3- Juice volume of 100 (g) arils
The juice volume of ”Manfaluty” pomegranate fruits decreased with the storage period increasing for all treatments during both tested seasons. Significant differences were found between treatments and control in different storage conditions during both investigated seasons. Under room temperature and cold storage condition, paraffin oil + polyethylene bags treatment gave the best effect of preserving the reduction of juice volume at the end of storage, in two successive seasons.

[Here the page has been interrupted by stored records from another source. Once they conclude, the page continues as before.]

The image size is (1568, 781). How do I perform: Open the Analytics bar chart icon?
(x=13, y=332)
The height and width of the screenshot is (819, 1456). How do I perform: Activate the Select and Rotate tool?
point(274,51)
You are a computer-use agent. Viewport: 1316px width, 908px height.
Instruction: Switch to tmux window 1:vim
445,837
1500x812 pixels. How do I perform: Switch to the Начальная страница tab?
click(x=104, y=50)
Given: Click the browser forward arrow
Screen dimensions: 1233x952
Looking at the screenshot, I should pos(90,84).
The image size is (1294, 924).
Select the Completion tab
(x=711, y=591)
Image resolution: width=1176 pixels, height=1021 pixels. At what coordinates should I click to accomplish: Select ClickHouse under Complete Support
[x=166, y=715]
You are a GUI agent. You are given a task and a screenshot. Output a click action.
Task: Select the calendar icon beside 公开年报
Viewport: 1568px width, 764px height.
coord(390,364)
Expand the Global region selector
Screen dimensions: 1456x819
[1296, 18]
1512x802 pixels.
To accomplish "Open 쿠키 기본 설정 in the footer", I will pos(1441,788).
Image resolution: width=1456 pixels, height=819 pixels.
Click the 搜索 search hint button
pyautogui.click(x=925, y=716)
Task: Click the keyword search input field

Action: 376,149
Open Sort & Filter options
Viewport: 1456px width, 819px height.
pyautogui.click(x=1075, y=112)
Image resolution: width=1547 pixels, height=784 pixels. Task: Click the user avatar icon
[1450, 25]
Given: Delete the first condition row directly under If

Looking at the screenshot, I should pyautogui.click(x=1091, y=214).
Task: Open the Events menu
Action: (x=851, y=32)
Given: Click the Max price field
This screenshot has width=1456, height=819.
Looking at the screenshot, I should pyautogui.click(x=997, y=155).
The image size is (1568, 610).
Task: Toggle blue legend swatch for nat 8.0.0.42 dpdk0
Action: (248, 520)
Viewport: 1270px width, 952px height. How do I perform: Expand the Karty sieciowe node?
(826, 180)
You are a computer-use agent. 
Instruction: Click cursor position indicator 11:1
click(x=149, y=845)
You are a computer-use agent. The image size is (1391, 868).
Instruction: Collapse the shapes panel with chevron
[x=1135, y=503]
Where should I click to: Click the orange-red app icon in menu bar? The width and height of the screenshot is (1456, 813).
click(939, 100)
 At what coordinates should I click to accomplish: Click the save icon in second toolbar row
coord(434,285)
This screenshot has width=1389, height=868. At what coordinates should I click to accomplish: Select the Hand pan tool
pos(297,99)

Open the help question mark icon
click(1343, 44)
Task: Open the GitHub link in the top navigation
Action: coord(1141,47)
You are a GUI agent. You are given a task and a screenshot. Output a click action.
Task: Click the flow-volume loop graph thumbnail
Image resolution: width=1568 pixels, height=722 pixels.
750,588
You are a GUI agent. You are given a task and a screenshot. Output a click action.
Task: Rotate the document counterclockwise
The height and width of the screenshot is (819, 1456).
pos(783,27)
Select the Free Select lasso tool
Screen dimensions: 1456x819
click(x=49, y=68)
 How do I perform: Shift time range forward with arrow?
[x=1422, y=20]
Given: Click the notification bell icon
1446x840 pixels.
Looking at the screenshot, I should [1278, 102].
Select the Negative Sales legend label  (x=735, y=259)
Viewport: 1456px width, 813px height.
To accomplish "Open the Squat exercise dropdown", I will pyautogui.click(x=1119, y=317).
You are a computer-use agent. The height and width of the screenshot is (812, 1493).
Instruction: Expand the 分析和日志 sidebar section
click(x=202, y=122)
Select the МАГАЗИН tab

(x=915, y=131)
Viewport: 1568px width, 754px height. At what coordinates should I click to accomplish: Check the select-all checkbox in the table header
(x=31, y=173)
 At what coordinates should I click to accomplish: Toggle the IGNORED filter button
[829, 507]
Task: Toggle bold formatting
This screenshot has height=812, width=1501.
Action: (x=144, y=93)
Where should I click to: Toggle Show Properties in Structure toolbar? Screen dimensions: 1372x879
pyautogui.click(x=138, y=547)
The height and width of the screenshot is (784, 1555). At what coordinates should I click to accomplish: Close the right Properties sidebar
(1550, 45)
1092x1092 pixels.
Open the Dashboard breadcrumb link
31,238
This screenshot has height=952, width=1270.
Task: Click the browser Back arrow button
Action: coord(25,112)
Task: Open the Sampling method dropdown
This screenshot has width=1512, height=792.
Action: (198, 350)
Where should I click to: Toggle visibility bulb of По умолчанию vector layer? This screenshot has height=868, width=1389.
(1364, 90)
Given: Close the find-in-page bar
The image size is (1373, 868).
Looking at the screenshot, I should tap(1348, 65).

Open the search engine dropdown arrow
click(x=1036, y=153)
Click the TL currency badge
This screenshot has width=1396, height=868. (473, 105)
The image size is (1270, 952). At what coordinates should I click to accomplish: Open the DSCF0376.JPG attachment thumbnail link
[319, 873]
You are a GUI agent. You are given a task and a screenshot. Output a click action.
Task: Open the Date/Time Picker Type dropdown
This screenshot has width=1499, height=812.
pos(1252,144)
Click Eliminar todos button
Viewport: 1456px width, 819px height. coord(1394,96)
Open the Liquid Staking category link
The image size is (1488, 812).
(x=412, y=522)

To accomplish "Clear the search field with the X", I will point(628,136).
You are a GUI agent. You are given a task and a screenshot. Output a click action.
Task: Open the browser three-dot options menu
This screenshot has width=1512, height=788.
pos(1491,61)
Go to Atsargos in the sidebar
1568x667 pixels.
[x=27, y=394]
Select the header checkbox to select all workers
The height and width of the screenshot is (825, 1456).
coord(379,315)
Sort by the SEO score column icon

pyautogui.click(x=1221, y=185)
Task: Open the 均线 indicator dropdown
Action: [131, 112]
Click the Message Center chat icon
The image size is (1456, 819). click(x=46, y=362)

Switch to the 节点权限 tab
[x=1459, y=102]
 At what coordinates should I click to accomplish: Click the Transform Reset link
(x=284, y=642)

Similar findings were found from the obtained results of Hegazi fruits concerning the tested treatments during both 2012 and 2013 seasons. All treatments had significantly higher juice volume / 100 g arils of Hegazi fruits at the end of both storage conditions compared with untreated fruits (control). In addition, the highest values of juice volume were found in the treated fruits with paraffin oil + polyethylene bags, while the lowest values of juice volume recorded in the control fruits.
Chemical Properties
1-T.S.S:-
Generally, T.S.S percentage gradually increased in all stored fruits of Manfalouty and Hegazi cvs. with the extending the storage period until 45 days at room temperature and 90 days under cold storage. Moreover, at the end of storage period the highest values of T.S.S content were found in the juice of untreated fruits (control) at room temperature and at cold storage during both investigated seasons. On the other hand, the treated fruits with paraffin oil + polyethylene bags had significantly the lowest values of T.S.S % as compared with other treatments.
2- Total acidity:-
At room temperature, there were insignificant differences between polyethylene bags, paraffin oil and control while, paraffin oil + polyethylene bags had significant lower acidity % compared with the other treatment and control. The highest values were found in control fruits of Manfalouty and Hegazi cvs. in the two successive seasons. Similar tendency was observed during cold storage condition in the two tested seasons.
3- T.S.S/Acid ratio:-
TSS/acid ratio in Manfalouty fruits increased by the prolonging the storage period in 2012 and 2013 seasons under both storage conditions. In room temperature, higher values of T.S.S/acid ratio in the stored fruits were found by paraffin oil+ polyethylene bags compared with the other treatments and control while, the lowest values were found by control fruits during both seasons. The same trend was observed at the end of cold storage. The results of T.S.S/acid ratio of Hegazi fruits took approximately similar tendency as those of Manfalouty cv. under both storage conditions during 2012 and 2013 seasons.
Conclusion:-
This study illustrated that, Manfaluty and Hegazi pomegranate fruits can be stored for about 45 days in room temperature and 90 days in cold storage. When polyethylene bags and paraffin oil are used separately they can retains the quality of fruits. Whereas, the combination between polyethylene and paraffin oil gave the best positive effect on prolonging the storage period with best fruits quality.